Personal information
- Born: 16 September 1987 (age 38) Nysa, Poland

Sport
- Sport: Field hockey
- Position: Defender
- Club: Oranje-Rood

National team
- Years: Team / Caps / Goals
- –: Poland / 95 / -

Medal record
Representing Poland
Women's field hockey
Hockey5s World Cup
| Bronze medal – third place | 2024 Oman |  |
Women's indoor hockey
FIH Indoor World Cup
| Gold medal – first place | 2025 Poreč |  |
EuroHockey Indoor Championship
| Bronze medal – third place | 2013 Prague |  |

= Marlena Rybacha =

Polish field hockey player (born 1987)

Marlena Rybacha (born 16 September 1987) is a Polish field hockey player. She is the current captain of both the Poland national indoor and outdoor teams.

==Personal life==
Marlena Rybacha was born and raised in Nysa, Poland. She began playing hockey at age 11 in a team coached by her aunt. Rybacha currently resides in Den Bosch in the Netherlands, and plays for Dutch club HC Oranje-Rood.

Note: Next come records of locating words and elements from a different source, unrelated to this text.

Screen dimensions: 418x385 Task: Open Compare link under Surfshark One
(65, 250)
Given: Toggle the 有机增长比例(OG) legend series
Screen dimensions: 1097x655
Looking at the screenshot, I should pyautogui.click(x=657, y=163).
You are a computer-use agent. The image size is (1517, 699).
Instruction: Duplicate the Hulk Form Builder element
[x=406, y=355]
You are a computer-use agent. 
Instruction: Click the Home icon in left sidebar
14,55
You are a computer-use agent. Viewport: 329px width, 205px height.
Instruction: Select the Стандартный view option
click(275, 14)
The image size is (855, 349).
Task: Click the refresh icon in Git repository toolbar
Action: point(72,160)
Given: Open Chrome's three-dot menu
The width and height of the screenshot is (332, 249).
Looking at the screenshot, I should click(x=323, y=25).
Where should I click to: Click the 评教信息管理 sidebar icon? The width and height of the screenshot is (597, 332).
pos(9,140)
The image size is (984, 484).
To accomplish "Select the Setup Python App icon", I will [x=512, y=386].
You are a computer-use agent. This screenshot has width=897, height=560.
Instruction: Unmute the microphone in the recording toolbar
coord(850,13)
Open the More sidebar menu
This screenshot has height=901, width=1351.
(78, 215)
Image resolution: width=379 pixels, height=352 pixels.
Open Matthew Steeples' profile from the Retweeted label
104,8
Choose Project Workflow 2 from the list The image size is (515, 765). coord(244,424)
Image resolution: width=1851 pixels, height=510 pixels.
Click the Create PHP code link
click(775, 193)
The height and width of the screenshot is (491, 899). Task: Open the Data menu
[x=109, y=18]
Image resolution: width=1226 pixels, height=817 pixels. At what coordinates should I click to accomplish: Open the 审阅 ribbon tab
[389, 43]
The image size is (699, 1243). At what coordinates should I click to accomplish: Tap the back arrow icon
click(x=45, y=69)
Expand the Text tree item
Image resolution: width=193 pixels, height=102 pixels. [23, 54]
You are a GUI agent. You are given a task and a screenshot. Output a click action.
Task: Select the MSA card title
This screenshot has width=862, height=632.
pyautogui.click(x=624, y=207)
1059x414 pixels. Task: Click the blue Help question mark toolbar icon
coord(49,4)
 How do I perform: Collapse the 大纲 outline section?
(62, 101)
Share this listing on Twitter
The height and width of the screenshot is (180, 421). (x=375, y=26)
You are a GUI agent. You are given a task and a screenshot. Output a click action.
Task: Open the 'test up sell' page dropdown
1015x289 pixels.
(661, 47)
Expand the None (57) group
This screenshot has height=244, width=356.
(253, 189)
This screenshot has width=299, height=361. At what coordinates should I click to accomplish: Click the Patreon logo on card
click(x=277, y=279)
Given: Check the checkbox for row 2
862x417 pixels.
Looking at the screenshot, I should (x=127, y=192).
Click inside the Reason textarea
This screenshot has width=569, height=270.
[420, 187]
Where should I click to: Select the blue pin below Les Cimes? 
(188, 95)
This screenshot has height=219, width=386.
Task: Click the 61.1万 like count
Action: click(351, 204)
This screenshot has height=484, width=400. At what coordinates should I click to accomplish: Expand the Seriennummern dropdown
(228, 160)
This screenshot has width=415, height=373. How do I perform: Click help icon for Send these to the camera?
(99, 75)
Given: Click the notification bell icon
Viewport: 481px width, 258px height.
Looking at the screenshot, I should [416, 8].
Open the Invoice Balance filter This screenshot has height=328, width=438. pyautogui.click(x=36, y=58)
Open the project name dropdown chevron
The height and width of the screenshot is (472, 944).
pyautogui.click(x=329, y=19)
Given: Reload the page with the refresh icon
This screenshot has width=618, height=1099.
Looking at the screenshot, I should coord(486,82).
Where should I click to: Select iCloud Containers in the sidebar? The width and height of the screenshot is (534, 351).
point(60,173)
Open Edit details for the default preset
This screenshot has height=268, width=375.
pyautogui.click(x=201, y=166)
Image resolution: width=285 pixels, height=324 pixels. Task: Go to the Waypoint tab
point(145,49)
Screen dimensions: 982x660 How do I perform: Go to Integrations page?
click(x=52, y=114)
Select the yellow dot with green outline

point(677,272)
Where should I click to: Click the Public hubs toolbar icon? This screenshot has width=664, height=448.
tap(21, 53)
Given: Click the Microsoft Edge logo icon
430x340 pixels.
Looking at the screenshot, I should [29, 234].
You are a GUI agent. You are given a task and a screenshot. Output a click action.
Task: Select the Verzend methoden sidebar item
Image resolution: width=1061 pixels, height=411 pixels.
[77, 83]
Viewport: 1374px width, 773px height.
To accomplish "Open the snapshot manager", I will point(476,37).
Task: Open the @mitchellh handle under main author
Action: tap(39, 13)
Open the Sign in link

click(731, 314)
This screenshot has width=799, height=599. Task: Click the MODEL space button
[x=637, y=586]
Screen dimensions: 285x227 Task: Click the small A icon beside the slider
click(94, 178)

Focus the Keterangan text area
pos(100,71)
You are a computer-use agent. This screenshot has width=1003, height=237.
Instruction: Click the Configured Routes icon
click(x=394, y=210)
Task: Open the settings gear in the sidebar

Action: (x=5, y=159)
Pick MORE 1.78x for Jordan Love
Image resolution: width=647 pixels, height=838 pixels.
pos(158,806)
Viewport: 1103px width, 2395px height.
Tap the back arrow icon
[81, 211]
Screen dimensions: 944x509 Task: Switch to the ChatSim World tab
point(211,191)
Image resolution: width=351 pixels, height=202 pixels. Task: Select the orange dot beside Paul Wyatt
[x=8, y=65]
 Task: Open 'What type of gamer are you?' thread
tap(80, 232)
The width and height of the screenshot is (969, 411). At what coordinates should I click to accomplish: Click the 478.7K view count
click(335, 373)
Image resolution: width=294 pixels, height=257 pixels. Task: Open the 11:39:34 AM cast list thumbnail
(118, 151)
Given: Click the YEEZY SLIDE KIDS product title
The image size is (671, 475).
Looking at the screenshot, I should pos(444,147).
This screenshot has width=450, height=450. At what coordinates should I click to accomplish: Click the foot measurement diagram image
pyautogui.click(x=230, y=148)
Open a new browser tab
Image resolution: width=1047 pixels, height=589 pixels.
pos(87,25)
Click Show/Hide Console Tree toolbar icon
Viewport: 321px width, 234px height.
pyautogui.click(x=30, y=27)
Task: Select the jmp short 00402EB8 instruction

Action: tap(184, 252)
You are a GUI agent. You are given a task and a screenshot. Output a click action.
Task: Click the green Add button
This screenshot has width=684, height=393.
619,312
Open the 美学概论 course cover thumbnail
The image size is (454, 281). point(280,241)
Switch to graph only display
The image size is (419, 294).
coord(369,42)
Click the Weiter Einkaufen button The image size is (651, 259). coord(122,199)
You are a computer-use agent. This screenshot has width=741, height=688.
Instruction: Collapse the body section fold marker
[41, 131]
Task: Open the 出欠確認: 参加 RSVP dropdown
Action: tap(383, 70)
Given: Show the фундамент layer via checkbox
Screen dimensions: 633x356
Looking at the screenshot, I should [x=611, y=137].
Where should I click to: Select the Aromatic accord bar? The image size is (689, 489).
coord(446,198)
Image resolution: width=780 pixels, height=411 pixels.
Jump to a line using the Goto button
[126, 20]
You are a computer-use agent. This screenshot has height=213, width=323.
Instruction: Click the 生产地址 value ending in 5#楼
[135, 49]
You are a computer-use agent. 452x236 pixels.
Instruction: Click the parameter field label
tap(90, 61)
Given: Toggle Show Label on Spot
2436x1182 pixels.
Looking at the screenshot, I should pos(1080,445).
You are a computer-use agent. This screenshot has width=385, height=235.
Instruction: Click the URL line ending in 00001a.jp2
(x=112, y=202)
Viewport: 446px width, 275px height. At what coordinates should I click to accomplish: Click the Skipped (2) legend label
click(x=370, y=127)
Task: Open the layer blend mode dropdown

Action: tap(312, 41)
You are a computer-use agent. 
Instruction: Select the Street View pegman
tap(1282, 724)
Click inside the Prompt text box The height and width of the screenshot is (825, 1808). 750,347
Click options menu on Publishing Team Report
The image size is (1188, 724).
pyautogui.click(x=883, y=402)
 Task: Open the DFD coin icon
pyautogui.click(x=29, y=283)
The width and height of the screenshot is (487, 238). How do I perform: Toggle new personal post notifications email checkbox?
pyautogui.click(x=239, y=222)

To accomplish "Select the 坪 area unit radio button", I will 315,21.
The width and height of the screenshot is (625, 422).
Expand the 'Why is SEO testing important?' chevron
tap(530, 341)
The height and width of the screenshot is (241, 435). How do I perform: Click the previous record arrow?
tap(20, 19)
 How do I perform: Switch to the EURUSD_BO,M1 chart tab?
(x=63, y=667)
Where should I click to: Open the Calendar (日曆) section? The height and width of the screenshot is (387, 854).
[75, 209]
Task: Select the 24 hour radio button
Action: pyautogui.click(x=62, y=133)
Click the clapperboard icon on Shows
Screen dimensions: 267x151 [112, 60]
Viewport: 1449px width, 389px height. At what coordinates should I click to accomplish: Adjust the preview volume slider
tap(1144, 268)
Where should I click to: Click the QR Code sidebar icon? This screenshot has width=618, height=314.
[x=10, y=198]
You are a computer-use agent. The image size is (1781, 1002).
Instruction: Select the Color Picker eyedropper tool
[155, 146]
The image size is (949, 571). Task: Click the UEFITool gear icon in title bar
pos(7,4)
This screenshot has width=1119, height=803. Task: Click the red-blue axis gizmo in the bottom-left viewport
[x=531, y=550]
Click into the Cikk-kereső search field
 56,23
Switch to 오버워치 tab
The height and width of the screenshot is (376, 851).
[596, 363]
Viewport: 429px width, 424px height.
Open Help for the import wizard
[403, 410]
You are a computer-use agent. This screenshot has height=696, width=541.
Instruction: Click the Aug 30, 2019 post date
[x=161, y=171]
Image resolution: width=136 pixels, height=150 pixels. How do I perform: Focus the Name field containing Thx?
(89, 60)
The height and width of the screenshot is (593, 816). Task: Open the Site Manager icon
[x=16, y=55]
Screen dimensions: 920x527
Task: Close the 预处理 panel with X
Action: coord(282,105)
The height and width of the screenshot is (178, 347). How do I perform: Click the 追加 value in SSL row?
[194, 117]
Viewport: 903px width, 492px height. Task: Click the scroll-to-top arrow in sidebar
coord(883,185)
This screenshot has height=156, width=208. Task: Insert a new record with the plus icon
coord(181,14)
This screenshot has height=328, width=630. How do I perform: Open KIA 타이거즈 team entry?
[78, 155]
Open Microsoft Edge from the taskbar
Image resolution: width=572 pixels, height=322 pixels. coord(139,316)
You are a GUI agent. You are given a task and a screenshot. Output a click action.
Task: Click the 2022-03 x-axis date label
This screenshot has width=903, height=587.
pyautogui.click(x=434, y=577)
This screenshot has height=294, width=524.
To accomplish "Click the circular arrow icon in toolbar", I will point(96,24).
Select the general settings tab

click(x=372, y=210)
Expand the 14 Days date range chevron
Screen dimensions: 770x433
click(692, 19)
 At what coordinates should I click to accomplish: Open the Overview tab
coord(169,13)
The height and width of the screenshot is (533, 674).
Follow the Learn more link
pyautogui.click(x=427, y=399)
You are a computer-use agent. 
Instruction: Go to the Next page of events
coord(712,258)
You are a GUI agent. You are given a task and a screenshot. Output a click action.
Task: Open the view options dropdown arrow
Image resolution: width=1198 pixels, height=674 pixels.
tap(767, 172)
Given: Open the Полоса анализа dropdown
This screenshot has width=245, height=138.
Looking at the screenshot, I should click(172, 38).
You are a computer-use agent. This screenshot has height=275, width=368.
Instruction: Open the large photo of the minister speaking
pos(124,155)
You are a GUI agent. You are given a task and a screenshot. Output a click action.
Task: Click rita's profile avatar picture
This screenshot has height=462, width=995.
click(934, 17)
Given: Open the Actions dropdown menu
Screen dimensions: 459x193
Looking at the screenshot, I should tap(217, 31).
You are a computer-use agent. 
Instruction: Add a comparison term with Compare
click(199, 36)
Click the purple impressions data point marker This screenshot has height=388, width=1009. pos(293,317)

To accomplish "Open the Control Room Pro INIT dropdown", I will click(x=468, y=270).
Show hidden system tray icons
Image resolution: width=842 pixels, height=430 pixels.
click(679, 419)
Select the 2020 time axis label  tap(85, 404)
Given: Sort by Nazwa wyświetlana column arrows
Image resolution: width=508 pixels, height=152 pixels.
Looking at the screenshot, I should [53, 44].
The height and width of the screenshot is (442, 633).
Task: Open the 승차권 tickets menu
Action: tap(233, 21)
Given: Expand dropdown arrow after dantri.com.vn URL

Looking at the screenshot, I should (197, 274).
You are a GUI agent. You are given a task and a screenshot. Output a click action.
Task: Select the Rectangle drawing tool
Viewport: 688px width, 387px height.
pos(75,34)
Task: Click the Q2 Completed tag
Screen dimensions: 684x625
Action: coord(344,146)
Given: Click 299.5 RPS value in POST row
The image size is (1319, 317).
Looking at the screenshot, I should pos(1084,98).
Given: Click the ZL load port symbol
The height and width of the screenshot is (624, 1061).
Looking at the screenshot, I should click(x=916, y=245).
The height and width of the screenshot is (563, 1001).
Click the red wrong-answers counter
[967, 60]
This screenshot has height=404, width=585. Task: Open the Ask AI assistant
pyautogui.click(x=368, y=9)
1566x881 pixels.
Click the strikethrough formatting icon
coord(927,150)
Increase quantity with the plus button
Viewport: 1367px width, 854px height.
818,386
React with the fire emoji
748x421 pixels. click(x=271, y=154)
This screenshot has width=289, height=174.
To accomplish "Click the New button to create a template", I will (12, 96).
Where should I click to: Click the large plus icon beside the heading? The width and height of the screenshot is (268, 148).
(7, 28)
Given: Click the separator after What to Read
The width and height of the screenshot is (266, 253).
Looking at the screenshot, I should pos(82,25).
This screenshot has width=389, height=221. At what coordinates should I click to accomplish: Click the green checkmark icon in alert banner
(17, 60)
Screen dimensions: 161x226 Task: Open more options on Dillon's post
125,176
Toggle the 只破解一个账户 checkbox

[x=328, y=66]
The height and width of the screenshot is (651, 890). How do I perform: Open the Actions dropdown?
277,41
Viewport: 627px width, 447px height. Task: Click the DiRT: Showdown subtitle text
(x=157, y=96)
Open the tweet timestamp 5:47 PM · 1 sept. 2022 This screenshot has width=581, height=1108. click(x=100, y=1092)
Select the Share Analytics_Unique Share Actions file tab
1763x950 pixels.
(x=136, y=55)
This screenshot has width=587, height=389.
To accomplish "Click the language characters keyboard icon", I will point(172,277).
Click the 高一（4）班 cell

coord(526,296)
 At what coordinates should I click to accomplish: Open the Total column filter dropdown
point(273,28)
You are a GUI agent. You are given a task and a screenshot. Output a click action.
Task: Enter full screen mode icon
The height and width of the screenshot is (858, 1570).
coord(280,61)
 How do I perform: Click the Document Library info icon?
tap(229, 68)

Rybacha has a master's degree in physical education, which she achieved at AWF in Poznań.

==Club career==
Before transitioning to HC Oranje-Rood, Rybacha played for fellow Dutch club MOP Vught.

==International career==
Rybacha has played in three Indoor World Cups; 2011 in Poznań, 2015 in Leipzig and 2018 in Berlin.

In 2019, Rybacha was named in the Poland squad for the FIH Series Finals in Hiroshima, Japan.